Narten & Alvestrand      Best Current Practice                  [Page 1]
RFC 2434           Guidelines for IANA Considerations       October 1998

Table of Contents

   Status of this Memo..........................................    1
   1.  Introduction.............................................    2
   2.  Issues To Consider.......................................    3
   3.  Registration maintenance.................................    6
   4.  What To Put In Documents.................................    7
   5.  Applicability to Past and Future RFCs....................    8
   6.  Security Considerations..................................    8
   7.  Acknowledgments..........................................    9
   8.  References...............................................    9
   9.  Authors' Addresses.......................................   10
   10. Full Copyright Statement.................................   11

1.  Introduction

   Many protocols make use of fields that contain constants and other
   well-known values (e.g., the Protocol field in the IP header [IP] or
   MIME types in mail messages [MIME-REG]).

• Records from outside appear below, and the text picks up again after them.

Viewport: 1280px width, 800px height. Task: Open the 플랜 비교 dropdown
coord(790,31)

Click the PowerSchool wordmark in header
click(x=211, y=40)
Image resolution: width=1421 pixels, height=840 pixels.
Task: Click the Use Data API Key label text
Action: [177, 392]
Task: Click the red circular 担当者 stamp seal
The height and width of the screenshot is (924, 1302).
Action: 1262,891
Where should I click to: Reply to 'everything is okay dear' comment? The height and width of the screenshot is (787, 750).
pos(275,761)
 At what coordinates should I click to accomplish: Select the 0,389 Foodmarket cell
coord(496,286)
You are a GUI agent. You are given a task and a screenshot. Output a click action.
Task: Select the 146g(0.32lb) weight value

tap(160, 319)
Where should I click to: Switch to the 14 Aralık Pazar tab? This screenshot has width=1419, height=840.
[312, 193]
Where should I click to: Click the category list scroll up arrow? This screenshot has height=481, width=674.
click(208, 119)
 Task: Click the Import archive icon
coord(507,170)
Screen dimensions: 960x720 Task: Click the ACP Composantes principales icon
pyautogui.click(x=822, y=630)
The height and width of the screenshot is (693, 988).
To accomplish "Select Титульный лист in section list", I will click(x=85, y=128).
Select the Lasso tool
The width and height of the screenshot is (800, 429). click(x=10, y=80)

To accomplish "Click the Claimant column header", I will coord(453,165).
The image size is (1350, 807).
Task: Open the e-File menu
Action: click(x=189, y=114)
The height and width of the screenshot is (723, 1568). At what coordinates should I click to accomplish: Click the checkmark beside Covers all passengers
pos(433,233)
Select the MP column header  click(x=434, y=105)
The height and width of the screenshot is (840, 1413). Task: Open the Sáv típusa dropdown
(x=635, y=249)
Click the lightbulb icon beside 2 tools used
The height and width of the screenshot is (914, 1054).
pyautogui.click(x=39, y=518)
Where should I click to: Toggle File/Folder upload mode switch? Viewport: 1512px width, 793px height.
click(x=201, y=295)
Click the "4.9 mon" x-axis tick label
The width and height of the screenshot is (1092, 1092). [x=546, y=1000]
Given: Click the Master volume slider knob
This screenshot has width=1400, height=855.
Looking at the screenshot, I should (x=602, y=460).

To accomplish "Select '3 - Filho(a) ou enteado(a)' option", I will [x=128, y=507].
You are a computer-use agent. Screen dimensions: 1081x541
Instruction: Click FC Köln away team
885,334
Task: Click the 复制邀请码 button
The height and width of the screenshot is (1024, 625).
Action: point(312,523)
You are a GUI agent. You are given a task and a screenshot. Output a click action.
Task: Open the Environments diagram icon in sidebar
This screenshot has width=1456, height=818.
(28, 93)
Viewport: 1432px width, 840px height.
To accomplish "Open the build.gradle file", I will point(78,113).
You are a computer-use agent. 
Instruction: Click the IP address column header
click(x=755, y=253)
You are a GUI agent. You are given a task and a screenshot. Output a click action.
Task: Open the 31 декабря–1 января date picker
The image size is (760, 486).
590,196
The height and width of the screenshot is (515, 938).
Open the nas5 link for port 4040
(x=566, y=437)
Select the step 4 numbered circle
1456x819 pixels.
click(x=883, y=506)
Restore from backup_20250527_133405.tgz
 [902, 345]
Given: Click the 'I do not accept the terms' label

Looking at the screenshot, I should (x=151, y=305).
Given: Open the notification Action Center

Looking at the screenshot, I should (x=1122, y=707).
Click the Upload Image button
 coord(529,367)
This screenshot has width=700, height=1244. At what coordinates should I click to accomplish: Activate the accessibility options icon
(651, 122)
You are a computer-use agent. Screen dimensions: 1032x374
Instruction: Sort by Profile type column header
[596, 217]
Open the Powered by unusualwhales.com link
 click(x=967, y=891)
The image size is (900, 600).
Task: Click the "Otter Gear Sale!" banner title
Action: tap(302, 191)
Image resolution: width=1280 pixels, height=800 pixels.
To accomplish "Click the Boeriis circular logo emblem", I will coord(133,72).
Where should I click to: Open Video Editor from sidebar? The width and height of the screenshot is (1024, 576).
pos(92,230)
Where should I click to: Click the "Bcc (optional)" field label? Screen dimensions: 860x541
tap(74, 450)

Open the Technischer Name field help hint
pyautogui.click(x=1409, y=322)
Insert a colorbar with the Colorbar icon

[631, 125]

Even after a protocol has
   been defined and deployment has begun, new values may need to be
   assigned (e.g., a new option type in DHCP [DHCP] or a new encryption
   or authentication algorithm for IPSec [IPSEC]).  To insure that such
   fields have consistent values and interpretations in different
   implementations, their assignment must be administered by a central
   authority. For IETF protocols, that role is provided by the Internet
   Assigned Numbers Authority (IANA).

   In this document, we call the set of possible values for such a field
   a "name space"; its actual content may be a name, a number or another
   kind of value. The assignment of a specific value to a name space is
   called an assigned number (or assigned value). Each assignment of a
   number in a name space is called a registration.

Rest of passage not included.